Former head of the IV-B-4 bureau handling inner security of the Third Reich, he was in charge of the mass deportation of Jews, Poles, Slovenes and gypsies in Europe to the concentation and death camps. Following his capture in Buenos Aires by the Israeli secret service in 1960, he was tried in Jerusalem the following year, then hanged. Unanimously considered as responsible for the extermination of millions of people during the Second World War, he recognised that he was guilty of "terrible crimes" while denying the charges that the court brought against him.
He is the main character in the film.
The prosecutor, Giddeon Hausner, born in 1915.
In his opening speech, that lasted three days, he presented himself as the voice of six million victims.

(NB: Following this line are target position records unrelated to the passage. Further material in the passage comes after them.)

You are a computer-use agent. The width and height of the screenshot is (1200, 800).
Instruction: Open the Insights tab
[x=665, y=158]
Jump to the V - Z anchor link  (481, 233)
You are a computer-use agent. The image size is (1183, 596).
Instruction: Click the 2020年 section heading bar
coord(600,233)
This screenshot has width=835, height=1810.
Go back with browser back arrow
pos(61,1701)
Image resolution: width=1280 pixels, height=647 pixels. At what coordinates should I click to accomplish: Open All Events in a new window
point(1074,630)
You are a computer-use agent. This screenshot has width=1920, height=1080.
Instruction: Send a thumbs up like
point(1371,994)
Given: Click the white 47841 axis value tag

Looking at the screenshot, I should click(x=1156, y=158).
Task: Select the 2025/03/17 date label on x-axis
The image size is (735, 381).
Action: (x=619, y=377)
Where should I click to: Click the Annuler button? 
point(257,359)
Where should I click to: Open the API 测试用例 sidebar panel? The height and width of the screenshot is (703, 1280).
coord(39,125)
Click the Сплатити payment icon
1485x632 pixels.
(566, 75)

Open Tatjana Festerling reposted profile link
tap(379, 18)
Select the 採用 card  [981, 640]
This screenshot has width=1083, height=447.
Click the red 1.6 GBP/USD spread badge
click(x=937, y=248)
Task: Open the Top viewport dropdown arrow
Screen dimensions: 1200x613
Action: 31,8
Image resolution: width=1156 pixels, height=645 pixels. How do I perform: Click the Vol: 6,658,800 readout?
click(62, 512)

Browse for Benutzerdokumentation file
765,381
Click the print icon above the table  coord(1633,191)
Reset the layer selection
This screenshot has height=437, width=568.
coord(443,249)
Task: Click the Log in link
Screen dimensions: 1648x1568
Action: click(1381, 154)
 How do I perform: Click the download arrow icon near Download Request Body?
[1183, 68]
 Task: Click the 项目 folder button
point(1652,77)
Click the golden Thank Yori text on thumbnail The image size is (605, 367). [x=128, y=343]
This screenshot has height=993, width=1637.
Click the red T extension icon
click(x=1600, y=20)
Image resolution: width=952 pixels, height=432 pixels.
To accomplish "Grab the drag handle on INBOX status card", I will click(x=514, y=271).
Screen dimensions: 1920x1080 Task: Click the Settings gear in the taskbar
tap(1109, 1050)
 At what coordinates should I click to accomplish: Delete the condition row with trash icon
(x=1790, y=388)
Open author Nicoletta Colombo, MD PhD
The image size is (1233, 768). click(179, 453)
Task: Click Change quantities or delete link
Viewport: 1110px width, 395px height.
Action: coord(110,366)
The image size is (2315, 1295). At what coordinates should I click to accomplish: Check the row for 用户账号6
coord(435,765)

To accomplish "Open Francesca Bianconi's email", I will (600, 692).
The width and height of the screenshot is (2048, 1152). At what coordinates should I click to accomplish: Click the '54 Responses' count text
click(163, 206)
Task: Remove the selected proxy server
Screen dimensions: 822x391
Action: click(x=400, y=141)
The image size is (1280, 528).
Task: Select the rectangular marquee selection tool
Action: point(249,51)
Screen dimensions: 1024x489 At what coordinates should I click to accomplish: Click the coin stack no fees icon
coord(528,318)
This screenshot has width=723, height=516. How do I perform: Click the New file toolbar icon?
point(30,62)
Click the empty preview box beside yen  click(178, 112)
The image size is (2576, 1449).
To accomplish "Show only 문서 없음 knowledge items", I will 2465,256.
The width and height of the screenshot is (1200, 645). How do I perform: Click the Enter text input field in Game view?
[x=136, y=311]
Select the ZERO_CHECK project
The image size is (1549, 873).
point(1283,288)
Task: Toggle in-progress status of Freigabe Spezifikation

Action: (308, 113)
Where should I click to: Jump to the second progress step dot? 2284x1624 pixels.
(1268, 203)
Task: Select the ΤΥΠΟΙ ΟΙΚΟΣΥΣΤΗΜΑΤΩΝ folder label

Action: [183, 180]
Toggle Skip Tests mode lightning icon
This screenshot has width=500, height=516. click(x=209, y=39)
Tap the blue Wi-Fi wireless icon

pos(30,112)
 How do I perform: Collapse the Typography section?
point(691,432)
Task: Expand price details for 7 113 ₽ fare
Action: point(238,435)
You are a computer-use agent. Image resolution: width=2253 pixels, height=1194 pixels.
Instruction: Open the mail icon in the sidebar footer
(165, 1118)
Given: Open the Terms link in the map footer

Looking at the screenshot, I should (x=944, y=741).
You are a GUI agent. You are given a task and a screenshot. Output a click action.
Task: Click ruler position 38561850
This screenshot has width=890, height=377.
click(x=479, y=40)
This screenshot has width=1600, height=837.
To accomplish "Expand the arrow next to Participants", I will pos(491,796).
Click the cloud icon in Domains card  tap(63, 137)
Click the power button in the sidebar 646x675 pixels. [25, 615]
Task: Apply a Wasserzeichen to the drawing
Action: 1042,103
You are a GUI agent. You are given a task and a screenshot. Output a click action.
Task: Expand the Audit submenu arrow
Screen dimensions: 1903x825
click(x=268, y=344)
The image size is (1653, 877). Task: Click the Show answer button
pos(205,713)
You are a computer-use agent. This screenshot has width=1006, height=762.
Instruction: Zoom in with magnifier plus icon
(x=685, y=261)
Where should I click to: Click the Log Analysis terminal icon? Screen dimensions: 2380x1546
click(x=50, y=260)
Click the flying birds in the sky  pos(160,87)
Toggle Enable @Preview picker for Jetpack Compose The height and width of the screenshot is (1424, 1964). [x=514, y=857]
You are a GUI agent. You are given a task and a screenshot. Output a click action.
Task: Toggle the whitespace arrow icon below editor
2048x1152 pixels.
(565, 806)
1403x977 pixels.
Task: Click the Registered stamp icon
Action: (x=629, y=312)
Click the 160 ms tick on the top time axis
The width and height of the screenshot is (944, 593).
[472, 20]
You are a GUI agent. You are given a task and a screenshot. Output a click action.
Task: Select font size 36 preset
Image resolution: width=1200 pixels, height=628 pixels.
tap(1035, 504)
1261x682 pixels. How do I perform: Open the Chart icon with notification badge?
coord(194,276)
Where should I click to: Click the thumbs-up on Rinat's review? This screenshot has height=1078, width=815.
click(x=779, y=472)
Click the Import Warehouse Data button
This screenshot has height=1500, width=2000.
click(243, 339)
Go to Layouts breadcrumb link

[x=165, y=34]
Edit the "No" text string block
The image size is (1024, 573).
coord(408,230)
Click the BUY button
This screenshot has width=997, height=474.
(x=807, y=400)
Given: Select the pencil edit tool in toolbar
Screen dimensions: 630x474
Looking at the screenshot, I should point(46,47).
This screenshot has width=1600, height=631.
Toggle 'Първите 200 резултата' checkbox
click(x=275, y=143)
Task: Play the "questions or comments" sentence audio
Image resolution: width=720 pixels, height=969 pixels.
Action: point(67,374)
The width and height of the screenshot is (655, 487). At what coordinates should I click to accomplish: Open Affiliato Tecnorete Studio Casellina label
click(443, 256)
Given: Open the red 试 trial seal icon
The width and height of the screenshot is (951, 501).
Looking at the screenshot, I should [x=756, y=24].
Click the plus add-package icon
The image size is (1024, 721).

Using anger and sarcasm with theatrical skill to confront of the accused, his rage would not diminish throughout the trial.
In the name of the Israeli government, he led the prosecution's case against Eichmann and, through him, the whole Nazi movement.
Assisted by Gabriel Bach and Ya'akov Bar-Or, he brought forward evidence for the fifteen counts of indictment against A. Eichmann: seven for crimes against humanity, four for crimes against the Jewish people and four others for war crimes and belonging to a criminal organisation.
The Court. The trial was not undertaken by a special jurisdiction but by the Jerusalem District Court. Three Israeli judges of German origin presided.
The Chairman, Moshé Landau, was an austere character. Throughout the trial, he continually strove to bring the prosecution back onto the legal terrain of Eichmann's own responsibility. He also used his own authority to demand "clear answers to precise questions" from the accused.
Judge Benjamin Halévy seemed studious and precise. He unhesitatingly interrupted the procedure to obtain precise details from the witnesses and also acted as Eichmann's "confessor", speaking to him frequently in German.
Judge Yitzhak Raveh was the oldest member of the court. He questioned the accused in German, in a debonair tone, obtaining cold and precise revelations in return.
The dialogue between these two judges and Eichmann sheds precious light on the accused's role and methods.
The defence lawyer, Robert Servatius, a lawyer from Cologne, was formerly an assistant at the Nuremberg trials. Hired by the accused, he was paid by the Israeli government. Overwhelmed by the scale of the charges against the accused, he remained a shadowy figure throughout the trial. The accused carried out his own defence.
Filming. Deliberately designed as a spectacle, the Eichmann hearings are the only example of a Nazi criminal's trial filmed in its entirety. Four video cameras, concealed behind fake partitions in order not to disturb proceedings, were placed in the auditorium transformed into a courtroom. The footage from one of these four cameras, as well as the sound, was recorded by a revolutionary technique for the time: video. The American director Leo T. Hurwitz decided which of the four angles was recorded.
Around 500 hours of the trial were recorded on 2-inch video-tape, in the NTSC standard. Part of this stock has vanished. The remaining 350 hours were conserved haphazardly and have had to be remastered and catalogued.
The salvaged footage of the trial today forms a historic collection that is now available for consultation and use.
The footage for "The Specialist" has been restored, regraded and transferred by computer onto 35-mm stock. It is made up entirely from these archives.